O consumo da carne de cachorro, segundo a família Lee

Lucas Lee é dono do restaurante Ogame, uma churrascaria sul-coreana localizada no Bom Retiro, bairro de São Paulo tradicionalmente recheado com a cultura do outro lado do mundo.

O Ogame é uma churrascaria que traz a tradição dos clientes prepararem suas próprias carnes, com cortes específicos, entregues e perfeitamente cortados. A ideia é muito vista nas séries sul-coreanas, mais conhecidas como doramas.

Lucas é filho de Hoo Sook Jo, que se mudou da Coreia do Sul para o Brasil quando ainda era muito jovem, por decisão de seus pais, que tentavam escapar das garras das guerras que se apresentavam como ameaça às suas vidas.

Sook Jo e sua família chegaram ao Brasil em 1966, quando ela tinha apenas 10 anos. Eles buscavam abrigo em um lugar que mantivesse sua segurança física e apresentava a possibilidade de encontrar maneiras de conseguir se reerguer financeiramente.

Sook Jo me conta que não teve grandes choques culturais ao chegar no Brasil, isso porque ela ainda era muito jovem e tudo era adaptável. No entanto, as raízes de quem somos é algo difícil de ser esquecido.

A mãe de Lucas cresceu em um ambiente assolado pelas guerras, terror econômico e fome na Coreia do Sul e, por isso, sabe exatamente como explicar sobre a história que levou o país a começar a consumir carne de cachorro em sua dieta diária.

“A história em relação ao consumo de carne de cachorro, é uma história desde a época de guerra da Coreia”, começa Sook Jo. “A Coreia era um país pobre e em estado de guerra, basicamente era consumido a carne de cachorro por falta de opção”.

No entanto, há uma certa cultura por trás desse consumo. A mãe de Lucas ressalta que os coreanos acreditavam que a carne de cachorro era uma proteína “fortificante”, ou seja, dava mais força para os trabalhadores e soldados que estavam lutando contra as invasões em seu país.

“Há relatos de que a carne de cachorro é uma carne muito proteica e tem substancias afrodisíacas. Então, relativamente era consumido também por soldados coreanos na época de guerra, e desde então, por um período, foi considerado um alimento fortificante. Principalmente para os homens”.

Outro ponto que é importante ao ser levantado, é que se acreditava que a carne de cachorro também afastava problemas sexuais na vida dos homens, principalmente nos meses mais quentes no país.

Sook Jo também me explica que o consumo está em declínio há décadas e, desde que ela se mudou da Coreia, a população já não era tão adepta a continuar comendo carne de cachorro em suas dietas diárias.

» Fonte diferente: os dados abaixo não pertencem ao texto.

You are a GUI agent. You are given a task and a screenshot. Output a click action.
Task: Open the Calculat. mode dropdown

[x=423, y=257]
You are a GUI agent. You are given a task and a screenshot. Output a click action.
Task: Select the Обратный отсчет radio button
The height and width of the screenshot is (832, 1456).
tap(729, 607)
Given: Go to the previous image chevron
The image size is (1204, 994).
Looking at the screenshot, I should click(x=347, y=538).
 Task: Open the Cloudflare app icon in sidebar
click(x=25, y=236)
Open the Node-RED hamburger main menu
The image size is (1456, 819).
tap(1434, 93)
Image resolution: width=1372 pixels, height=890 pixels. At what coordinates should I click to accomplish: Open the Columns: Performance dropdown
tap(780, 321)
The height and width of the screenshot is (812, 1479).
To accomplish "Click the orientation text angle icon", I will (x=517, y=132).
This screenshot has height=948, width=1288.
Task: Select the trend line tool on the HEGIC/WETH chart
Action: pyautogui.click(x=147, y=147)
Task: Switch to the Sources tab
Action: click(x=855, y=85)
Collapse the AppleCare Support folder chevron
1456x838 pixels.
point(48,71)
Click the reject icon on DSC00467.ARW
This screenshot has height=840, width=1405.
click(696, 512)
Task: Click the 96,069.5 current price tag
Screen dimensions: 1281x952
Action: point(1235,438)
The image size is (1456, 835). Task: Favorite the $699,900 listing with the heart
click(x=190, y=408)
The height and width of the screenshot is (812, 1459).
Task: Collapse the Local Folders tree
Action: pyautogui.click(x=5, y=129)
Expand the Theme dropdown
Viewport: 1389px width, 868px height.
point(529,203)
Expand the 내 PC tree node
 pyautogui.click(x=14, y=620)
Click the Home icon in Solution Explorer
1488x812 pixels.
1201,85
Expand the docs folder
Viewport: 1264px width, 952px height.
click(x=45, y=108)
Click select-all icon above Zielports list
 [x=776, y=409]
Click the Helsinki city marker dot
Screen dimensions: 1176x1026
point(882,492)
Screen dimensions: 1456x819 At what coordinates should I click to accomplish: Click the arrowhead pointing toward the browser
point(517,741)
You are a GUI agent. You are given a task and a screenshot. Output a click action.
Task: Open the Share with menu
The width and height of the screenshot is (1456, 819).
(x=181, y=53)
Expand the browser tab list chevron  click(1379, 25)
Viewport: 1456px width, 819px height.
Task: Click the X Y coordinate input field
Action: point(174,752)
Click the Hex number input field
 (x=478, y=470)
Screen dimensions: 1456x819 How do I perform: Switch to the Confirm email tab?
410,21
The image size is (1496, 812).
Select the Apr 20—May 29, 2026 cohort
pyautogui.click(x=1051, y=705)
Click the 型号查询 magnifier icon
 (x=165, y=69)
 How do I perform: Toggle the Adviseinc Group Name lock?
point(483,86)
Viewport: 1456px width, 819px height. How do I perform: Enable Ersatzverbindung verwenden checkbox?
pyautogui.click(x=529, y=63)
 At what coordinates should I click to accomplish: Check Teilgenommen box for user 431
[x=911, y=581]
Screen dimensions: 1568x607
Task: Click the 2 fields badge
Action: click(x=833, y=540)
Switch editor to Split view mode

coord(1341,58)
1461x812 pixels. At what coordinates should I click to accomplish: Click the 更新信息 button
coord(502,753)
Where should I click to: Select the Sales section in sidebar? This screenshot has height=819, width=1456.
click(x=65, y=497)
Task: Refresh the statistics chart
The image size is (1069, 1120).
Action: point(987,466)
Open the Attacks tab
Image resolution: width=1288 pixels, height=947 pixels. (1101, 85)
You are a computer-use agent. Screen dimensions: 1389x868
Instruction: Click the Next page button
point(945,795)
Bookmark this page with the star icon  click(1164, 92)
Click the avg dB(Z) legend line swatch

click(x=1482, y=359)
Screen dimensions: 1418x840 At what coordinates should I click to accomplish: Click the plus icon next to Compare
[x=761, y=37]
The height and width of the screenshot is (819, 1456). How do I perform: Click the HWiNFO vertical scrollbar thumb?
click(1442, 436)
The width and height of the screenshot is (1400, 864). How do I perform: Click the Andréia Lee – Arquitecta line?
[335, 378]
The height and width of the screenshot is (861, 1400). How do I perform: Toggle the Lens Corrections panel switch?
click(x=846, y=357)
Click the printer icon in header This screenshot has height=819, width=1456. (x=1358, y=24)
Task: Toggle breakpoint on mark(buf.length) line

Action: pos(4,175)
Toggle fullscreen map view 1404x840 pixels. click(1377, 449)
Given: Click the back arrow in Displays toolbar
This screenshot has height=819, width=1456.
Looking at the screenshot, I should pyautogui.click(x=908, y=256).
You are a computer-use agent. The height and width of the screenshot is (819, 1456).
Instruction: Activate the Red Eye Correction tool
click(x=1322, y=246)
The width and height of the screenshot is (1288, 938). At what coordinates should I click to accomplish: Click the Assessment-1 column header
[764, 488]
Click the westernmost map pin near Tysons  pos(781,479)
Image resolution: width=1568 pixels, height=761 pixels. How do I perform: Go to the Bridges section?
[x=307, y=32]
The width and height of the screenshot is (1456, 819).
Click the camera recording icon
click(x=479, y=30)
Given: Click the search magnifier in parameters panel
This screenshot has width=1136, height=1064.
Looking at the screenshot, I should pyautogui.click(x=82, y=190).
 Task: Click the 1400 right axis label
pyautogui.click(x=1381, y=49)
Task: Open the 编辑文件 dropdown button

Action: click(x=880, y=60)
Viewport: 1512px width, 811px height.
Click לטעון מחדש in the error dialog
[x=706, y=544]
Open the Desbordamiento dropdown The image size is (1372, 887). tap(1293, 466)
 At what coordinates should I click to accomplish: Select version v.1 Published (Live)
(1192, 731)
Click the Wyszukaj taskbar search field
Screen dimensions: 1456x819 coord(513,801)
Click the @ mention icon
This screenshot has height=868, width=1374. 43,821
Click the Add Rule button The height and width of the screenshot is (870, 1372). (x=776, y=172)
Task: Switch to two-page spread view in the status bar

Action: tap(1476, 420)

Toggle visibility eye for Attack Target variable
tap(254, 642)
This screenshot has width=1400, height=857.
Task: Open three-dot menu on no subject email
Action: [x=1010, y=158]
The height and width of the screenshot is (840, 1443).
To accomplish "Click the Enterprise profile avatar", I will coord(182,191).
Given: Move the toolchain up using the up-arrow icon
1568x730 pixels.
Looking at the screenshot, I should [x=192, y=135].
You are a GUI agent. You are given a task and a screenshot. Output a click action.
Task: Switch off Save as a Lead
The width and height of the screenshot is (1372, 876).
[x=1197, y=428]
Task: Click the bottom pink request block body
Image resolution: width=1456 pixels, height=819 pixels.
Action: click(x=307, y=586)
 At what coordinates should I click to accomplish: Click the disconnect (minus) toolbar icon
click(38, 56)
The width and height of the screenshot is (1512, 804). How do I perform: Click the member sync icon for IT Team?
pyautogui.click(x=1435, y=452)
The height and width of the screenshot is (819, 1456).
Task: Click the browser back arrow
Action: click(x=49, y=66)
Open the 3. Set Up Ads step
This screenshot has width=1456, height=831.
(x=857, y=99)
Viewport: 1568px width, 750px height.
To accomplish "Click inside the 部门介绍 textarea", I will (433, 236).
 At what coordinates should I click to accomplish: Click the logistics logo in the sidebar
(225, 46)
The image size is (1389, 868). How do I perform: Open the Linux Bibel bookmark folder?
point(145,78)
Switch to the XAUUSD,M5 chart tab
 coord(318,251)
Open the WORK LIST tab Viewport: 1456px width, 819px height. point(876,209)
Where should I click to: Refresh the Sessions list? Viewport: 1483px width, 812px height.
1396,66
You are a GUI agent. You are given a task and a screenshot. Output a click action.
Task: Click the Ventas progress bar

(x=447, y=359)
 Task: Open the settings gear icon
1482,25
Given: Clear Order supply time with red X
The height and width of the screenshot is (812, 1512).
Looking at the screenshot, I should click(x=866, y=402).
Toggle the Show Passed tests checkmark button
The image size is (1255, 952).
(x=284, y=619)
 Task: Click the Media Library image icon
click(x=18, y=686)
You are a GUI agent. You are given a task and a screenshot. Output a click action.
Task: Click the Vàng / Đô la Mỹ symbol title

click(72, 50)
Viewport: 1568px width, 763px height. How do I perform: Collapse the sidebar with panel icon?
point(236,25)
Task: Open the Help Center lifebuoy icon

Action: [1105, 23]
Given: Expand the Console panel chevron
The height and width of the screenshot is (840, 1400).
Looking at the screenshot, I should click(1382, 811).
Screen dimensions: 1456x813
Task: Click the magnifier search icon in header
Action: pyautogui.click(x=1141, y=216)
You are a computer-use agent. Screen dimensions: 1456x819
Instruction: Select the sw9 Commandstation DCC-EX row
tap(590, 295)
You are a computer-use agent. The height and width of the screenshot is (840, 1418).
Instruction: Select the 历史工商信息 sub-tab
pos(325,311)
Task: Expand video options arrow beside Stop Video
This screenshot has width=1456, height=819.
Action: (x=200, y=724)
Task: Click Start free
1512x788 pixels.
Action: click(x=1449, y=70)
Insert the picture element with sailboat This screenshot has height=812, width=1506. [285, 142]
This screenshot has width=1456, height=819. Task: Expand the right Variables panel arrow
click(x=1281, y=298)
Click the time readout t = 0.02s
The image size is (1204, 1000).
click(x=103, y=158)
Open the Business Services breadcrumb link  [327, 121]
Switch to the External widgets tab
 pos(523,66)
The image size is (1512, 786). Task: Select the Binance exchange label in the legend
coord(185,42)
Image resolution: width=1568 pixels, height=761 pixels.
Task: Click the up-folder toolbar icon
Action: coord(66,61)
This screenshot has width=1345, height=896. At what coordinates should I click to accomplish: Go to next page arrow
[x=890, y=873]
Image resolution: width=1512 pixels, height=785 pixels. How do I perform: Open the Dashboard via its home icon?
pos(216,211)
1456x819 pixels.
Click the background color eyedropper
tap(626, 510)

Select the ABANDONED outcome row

“Posso até dizer, para esclarecer, que esse consumo não foi passado de geração para geração. Na verdade, esse consumo foi proibido e deixado há muito tempo atrás”.

A proibição a qual a mãe de Lucas se refere não tem relação com a lei que está sendo movida no país. Na verdade, é algo que envolve a parte menos rural do país, que, nos anos 60, já tinha muito mais contato com o mundo e enfrentava as consequências da globalização.

Para Sook Jo, atualmente, a Coreia vive um momento em que esse consumo está cada dia menor e as novas gerações não consideram nem mesmo experimentar a proteína, que ainda era amplamente vendida em grandes mercados há pouco mais de 10 anos.

“Não posso confirmar que toda a Coreia não faça o consumo, pois sempre existirão pessoas antigas, com crenças antigas que talvez em algum lugar bem isolado, um local bem rural, talvez até faça”.

De fato, o consumo de carne de cachorro na Coreia do Sul ainda era elevado em áreas rurais, onde essa prática é considerada normal e faz parte da cultura, com grandes produtores dessa proteína que precisam lidar com as mudanças que a nova lei impõe.